> _Task item_
Could you print the entries below exactly, starting at the line that contains "Click the cookie pool icon for 90-day pool" and stopping after the last one?

> _Data provided_
****************
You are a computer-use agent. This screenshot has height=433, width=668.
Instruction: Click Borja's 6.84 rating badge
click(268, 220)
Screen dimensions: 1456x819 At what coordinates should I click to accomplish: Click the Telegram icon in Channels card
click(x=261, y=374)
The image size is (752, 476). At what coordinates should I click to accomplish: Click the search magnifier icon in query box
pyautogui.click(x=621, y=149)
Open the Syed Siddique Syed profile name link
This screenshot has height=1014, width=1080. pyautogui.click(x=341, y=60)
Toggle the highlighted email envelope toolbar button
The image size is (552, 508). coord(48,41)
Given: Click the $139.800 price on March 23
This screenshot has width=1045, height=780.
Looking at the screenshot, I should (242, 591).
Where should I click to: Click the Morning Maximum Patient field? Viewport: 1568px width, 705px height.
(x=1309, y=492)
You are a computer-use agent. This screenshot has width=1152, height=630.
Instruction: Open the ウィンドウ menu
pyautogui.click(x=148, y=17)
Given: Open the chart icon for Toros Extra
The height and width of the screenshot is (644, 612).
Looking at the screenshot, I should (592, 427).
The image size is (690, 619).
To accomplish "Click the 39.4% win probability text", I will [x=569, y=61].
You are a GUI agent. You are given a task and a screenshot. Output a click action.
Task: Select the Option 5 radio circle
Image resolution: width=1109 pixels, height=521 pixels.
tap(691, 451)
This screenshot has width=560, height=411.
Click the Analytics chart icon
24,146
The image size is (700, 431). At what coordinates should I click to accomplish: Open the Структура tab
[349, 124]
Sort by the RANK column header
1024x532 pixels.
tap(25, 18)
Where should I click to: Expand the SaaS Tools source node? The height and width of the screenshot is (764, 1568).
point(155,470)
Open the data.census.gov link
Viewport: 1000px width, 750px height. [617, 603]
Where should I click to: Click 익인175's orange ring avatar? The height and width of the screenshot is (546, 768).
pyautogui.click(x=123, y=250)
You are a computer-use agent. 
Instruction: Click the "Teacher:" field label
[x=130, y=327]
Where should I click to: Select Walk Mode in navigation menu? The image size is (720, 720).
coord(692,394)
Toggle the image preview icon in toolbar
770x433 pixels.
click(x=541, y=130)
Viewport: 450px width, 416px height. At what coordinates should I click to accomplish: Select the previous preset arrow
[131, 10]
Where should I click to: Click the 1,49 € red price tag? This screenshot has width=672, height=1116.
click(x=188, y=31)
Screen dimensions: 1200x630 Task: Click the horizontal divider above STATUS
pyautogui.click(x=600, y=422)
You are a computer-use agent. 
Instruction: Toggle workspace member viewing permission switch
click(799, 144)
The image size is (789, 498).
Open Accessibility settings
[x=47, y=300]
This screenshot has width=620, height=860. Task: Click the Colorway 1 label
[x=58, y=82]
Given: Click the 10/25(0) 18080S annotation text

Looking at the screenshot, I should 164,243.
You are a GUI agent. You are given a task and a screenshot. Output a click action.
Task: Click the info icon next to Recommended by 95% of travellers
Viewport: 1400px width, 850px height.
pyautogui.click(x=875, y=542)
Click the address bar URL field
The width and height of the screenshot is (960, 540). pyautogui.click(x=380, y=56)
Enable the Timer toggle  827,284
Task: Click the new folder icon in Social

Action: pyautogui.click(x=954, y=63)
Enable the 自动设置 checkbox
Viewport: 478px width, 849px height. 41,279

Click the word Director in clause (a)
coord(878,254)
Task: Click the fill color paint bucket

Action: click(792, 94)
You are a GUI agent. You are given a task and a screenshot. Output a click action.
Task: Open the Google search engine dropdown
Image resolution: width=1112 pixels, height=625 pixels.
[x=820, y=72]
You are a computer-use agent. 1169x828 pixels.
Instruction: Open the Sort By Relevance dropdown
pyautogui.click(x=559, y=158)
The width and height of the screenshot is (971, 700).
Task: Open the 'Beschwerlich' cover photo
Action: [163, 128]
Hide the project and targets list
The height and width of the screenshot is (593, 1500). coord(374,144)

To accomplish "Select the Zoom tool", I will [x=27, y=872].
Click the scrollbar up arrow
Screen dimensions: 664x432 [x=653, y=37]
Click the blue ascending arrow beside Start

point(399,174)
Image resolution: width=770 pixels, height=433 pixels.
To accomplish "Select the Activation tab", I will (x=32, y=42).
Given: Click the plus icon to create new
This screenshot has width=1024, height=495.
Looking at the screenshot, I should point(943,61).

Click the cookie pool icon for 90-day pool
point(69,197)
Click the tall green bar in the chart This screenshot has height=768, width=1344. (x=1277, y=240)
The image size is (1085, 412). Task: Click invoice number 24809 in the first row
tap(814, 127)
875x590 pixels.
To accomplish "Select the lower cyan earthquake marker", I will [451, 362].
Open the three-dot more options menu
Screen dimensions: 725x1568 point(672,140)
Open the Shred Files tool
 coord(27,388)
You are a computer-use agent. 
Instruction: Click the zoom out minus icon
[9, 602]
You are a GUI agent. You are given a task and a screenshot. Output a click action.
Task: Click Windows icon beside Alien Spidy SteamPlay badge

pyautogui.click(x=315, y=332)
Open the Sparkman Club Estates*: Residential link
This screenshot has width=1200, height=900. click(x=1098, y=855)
****************
> _Answer space_
Click the cookie pool icon for 90-day pool
point(69,197)
Click the tall green bar in the chart This screenshot has height=768, width=1344. (x=1277, y=240)
The image size is (1085, 412). Task: Click invoice number 24809 in the first row
tap(814, 127)
875x590 pixels.
To accomplish "Select the lower cyan earthquake marker", I will [451, 362].
Open the three-dot more options menu
Screen dimensions: 725x1568 point(672,140)
Open the Shred Files tool
 coord(27,388)
You are a computer-use agent. 
Instruction: Click the zoom out minus icon
[9, 602]
You are a GUI agent. You are given a task and a screenshot. Output a click action.
Task: Click Windows icon beside Alien Spidy SteamPlay badge

pyautogui.click(x=315, y=332)
Open the Sparkman Club Estates*: Residential link
This screenshot has width=1200, height=900. click(x=1098, y=855)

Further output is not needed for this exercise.